*EXERCISE*:
Please copy out the text lines of every item below word for word, leaving the pictures out of your answer.

*INPUT DATA*:
───
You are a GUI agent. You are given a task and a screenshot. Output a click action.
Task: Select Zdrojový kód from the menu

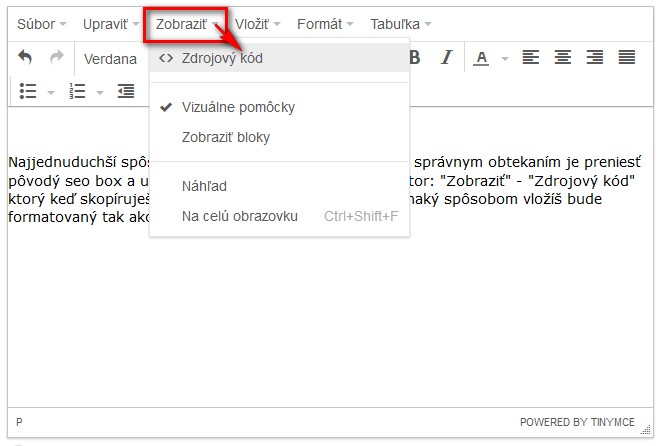coord(222,58)
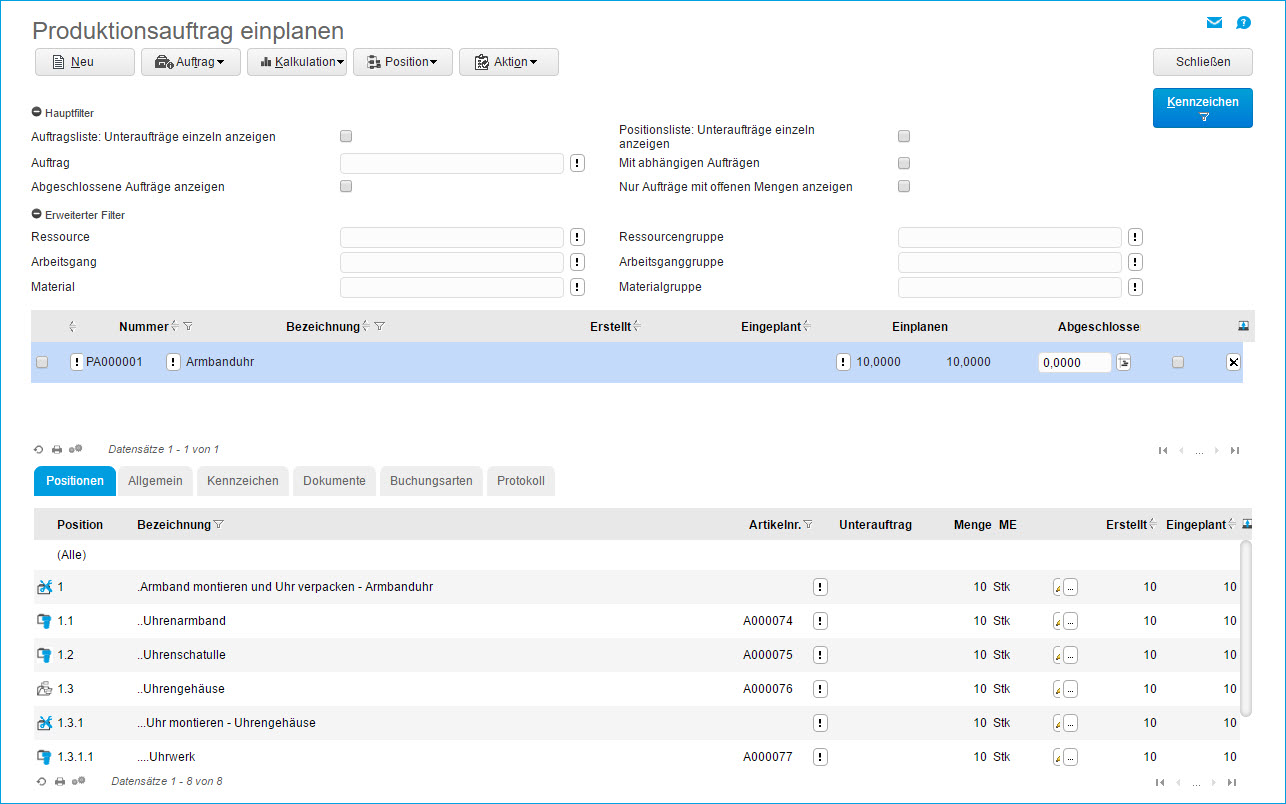The height and width of the screenshot is (804, 1286).
Task: Click the info icon in the Uhrenschatulle row
Action: coord(820,655)
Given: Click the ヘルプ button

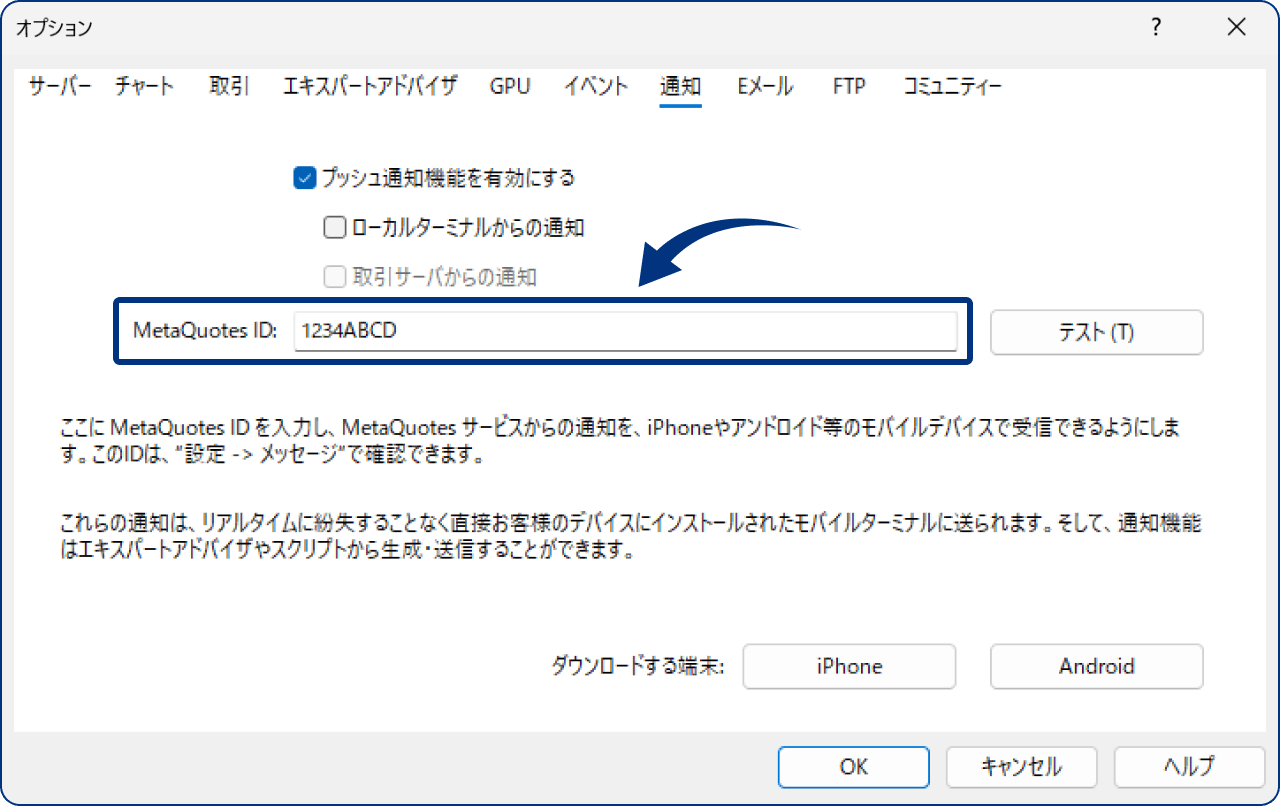Looking at the screenshot, I should coord(1189,767).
───
*EXERCISE ANSWER*:
You are a GUI agent. You are given a task and a screenshot. Output a click action.
Task: Select Zdrojový kód from the menu

coord(222,58)
The height and width of the screenshot is (804, 1286).
Task: Click the info icon in the Uhrenschatulle row
Action: coord(820,655)
Given: Click the ヘルプ button

Looking at the screenshot, I should coord(1189,767).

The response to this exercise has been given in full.